SECTION 3. Vesting. On the Vesting Date set forth below, Recipient’s rights with
respect to the number of RSUs that corresponds to such Vesting Date, as specified in the chart
below, shall become vested and the restrictions set forth in this Award Agreement with respect
thereto shall lapse, provided that Recipient must continue to have its Relationship with the
Company or an Affiliate on the Vesting Date, except as otherwise determined by the Committee in its
sole discretion or as otherwise provided in Section 5 below or in any other agreement between
Recipient and the Company or an Affiliate.

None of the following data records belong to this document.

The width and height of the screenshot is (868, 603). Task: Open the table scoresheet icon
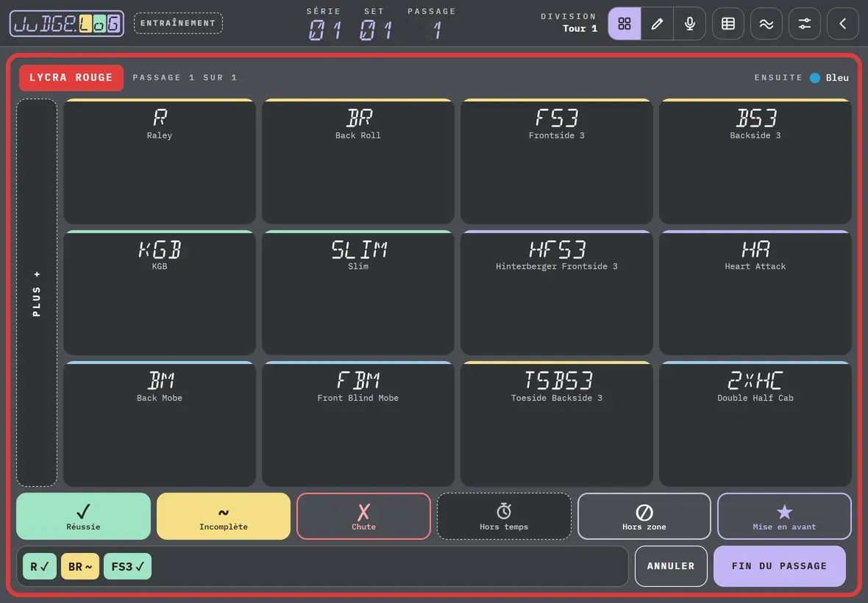pyautogui.click(x=728, y=24)
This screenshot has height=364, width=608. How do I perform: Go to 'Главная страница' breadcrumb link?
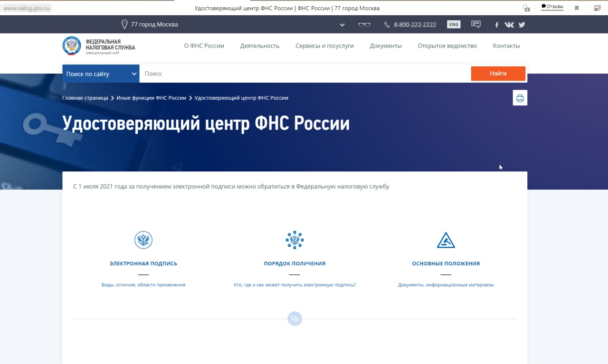click(x=85, y=98)
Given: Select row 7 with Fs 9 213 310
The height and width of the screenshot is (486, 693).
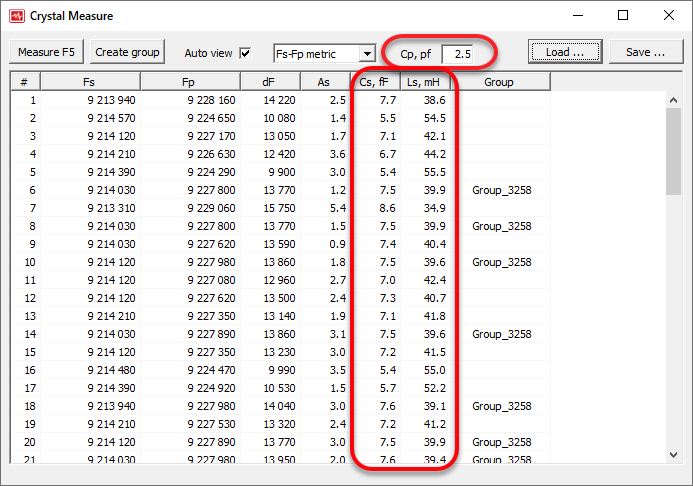Looking at the screenshot, I should pos(90,208).
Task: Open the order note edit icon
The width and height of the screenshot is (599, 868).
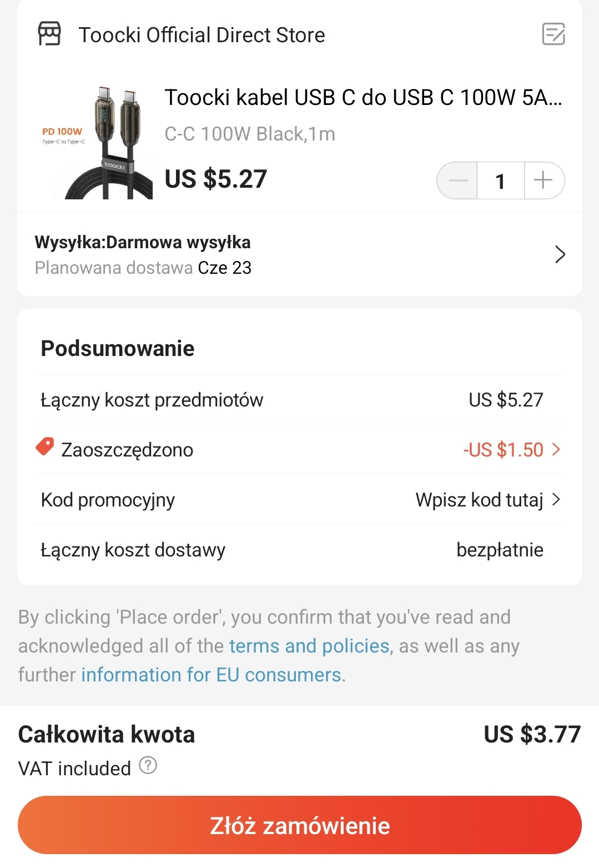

Percentage of Award Vested on | ||||
Vesting Date | Vesting Date | |||
Grant Date |
0 | % | ||
First Anniversary of Grant Date, or if
earlier, immediately prior to the next
annual meeting of stockholders of the
Company |
100 | % |
SECTION 4. Receipt of Shares.
(a) No Deferral Election. If the Recipient does not elect to defer receipt of Shares
in respect of the RSUs in accordance with Section 4(b), the Company will issue Shares in respect of
the RSUs within 30 days after the date the RSUs become vested in accordance with Section 3 or 5, as
applicable.
(b) Deferral Election. Prior to the date hereof, the Participant may irrevocably
elect to defer receipt of the RSUs in accordance with procedures established by the Committee. If
the Participant makes such deferral election, the RSUs shall be credited to a bookkeeping account
in the name of the Recipient on the books and records of the Company (the “Deferral
Account”). Within thirty (30) days after the record date for any cash dividend paid by the
Company with respect to Shares that occurs on or after the Vesting Day specified in Section 3, the
Recipient’s Deferral Account shall be credited with the number of additional Units determined by
dividing (i) the product of the total number of RSUs credited to the Recipient’s Deferral Account
as of the record date for such dividend multiplied by the per share amount of the dividend by (ii)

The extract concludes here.